H. pylori infection is one of the highly prevalent bacterial infections globally and it plays a major role upon the onset of several diseases such as chronic gastritis, gastric ulcers and duodenal ulcers [23,29]. The most effective way of protection from H. pylori infections during clinical practices is to minimize the contact of infectious materials such as aerosolized dental plaque and saliva of the patients. Hence, proper infection control practices such as hand hygiene, barrier protection like rub- ber dam isolation and use of personnel protective equipment are recommended during clinical dental practice.
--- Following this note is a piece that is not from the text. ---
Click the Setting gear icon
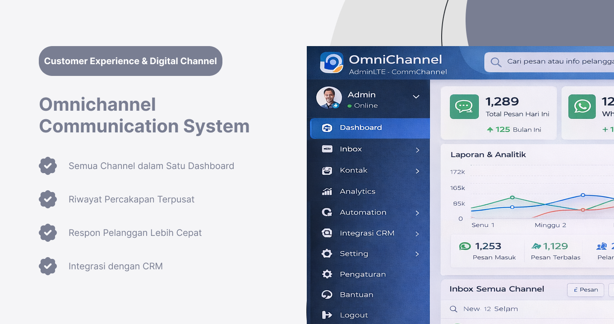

In conclusion, this study shows that nearly 20% of the current study sample harbor H. pylori in their oral biofilms. Prevalence of H. pylori in the oral biofilms of dental undergraduates in clinical training is significantly higher than that of non-dental undergraduates (p < 0.05). Dental undergraduates are more than four times likely to harbor H. pylori in their oral biofilm as nondental undergraduates (OR = 4.07; CI, 95%). This indicates that dental undergraduates are susceptible to be infected by H. pylori inhabiting their patients’ oral cavities during the clinical trainings. Hence, proper infection control practices are recommended for dental health care workers during clinical dentistry.